### [Supplied passage]
## begin
During the second week of the year, the dollar remained at the $4,000 border. Expectations for the behavior of the currency last week were driven by the publication of inflation data in the United States, which showed a consumer price index that is not falling at the expected speed.

The dollar closed at $3,893 on Friday, January 12, which is a decrease of $34 compared to the close of last Thursday, January 11 ($3,927).

According to Sergio Olarte, principal economist at Scotiabank Colpatria, “In the first half of January, the dollar has had quite a bit of volatility, but there has been more of a tendency towards appreciation than depreciation; That is to say, the peso has strengthened to the extent that investors and people who deal with the dollar are very attentive to when the Central Bank of the United States begins to lower interest rates in that country, which has made the risk appetite for emerging markets is a little higher.”
## end
### [Set tasks]
A - Update the stretch of the exchange-rate passage from "During the second" through "the expected speed.", changing "inflation data" to "price statistics".
B - Continue the exchange-rate passage from its final sentence.
The lines after this point are separate from the exchange-rate passage.

### [Information supplied]
## begin
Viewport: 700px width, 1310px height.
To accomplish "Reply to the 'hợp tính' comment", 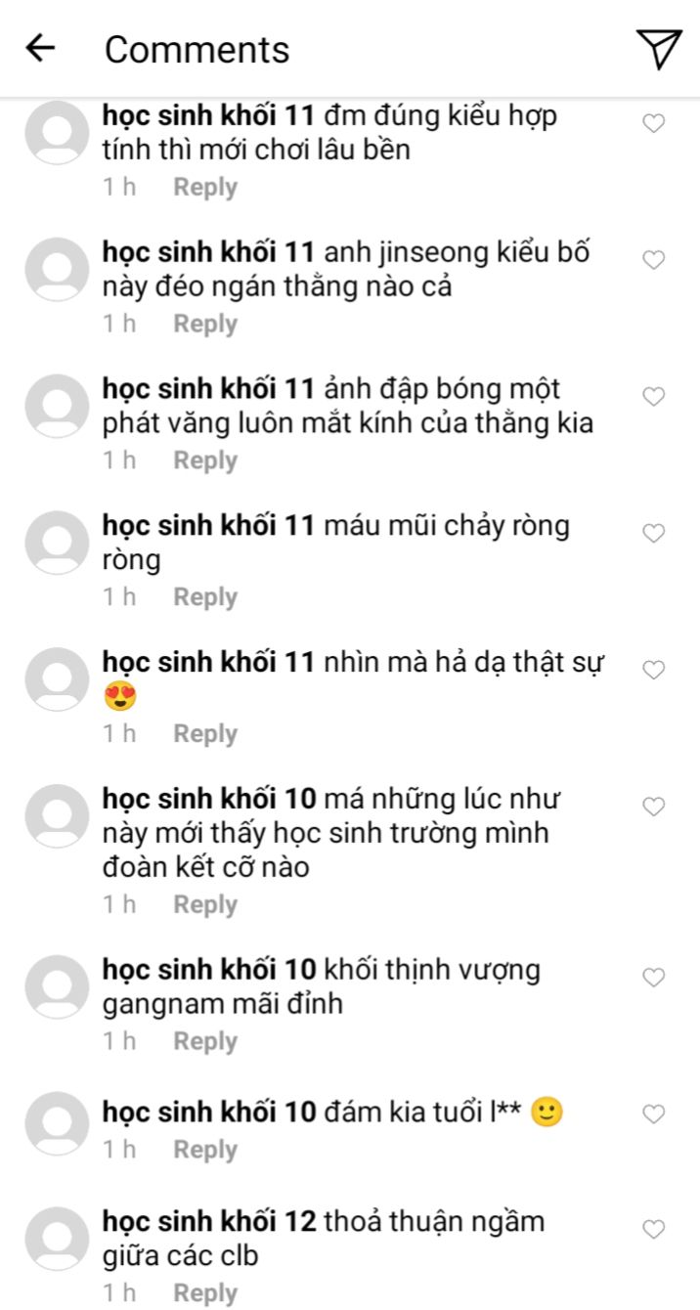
## end
### [Task-by-task answers]
A -
During the second week of the year, the dollar remained at the $4,000 border. Expectations for the behavior of the currency last week were driven by the publication of price statistics in the United States, which showed a consumer price index that is not falling at the expected speed.

B -
The behavior of the dollar depends on external and internal factors, such as the economic policy decisions made in the United States, employment figures, and the country’s economic and political situation.

It is worth noting that the value of the currency continues to show a high dependence on the decisions made by the United States Federal Reserve (Fed) regarding interest rates. The United States economy is the variable with the greatest weight in the movements of the dollar. On Thursday, it was learned that inflation in that country accelerated at the end of 2023, challenging market expectations that the Federal Reserve will soon begin lowering interest rates.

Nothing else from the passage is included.